PROBLEM DESCRIPTION – In the entries below, find the line containing "Klantenservice (94, 1898)". Copy it and all lines after it, exactly, through the end.
[[ DATASET open ]]
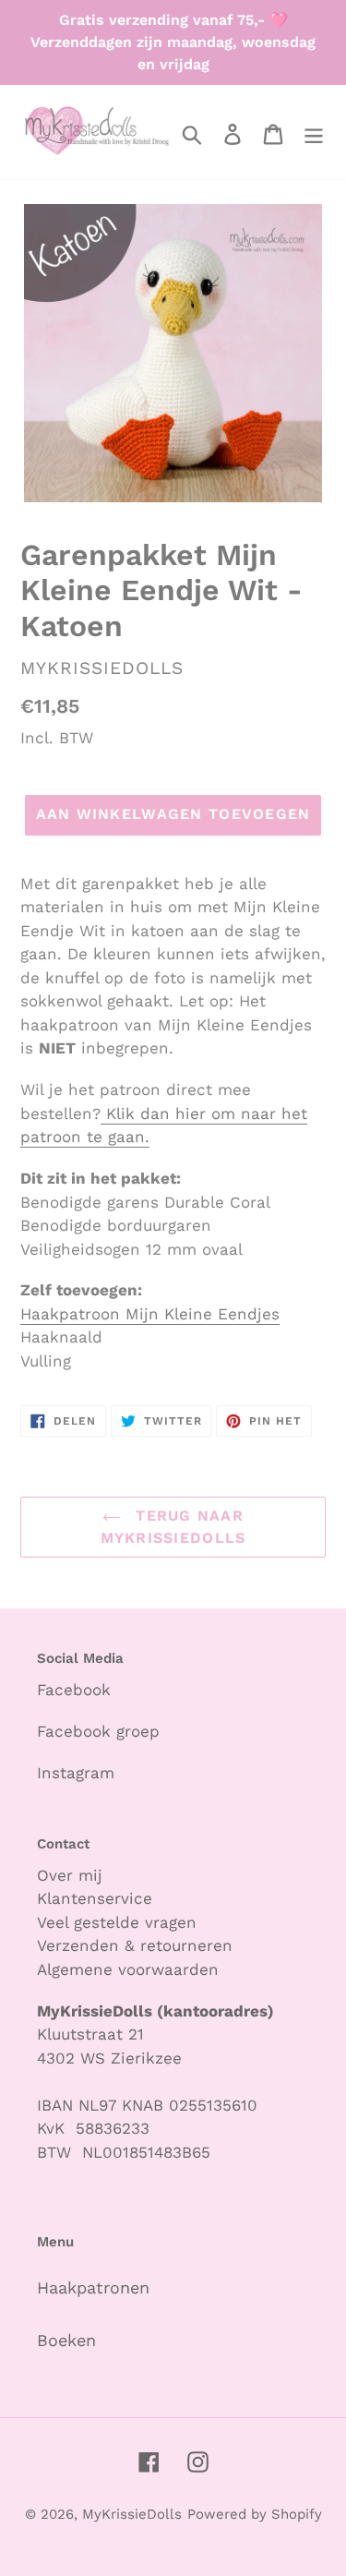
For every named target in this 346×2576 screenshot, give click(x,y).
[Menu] (313, 132)
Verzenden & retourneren (135, 1945)
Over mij (72, 1875)
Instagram (75, 1772)
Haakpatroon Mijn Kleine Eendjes (150, 1314)
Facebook (74, 1689)
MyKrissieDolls (132, 2514)
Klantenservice (94, 1898)
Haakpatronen (93, 2287)
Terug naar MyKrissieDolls (173, 1527)
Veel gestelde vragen (117, 1922)
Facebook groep (98, 1731)
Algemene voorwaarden (128, 1969)
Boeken (66, 2340)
[[ DATASET closed ]]
RESPONSE TO THE TASK –
Klantenservice (94, 1898)
Haakpatronen (93, 2287)
Terug naar MyKrissieDolls (173, 1527)
Veel gestelde vragen (117, 1922)
Facebook groep (98, 1731)
Algemene voorwaarden (128, 1969)
Boeken (66, 2340)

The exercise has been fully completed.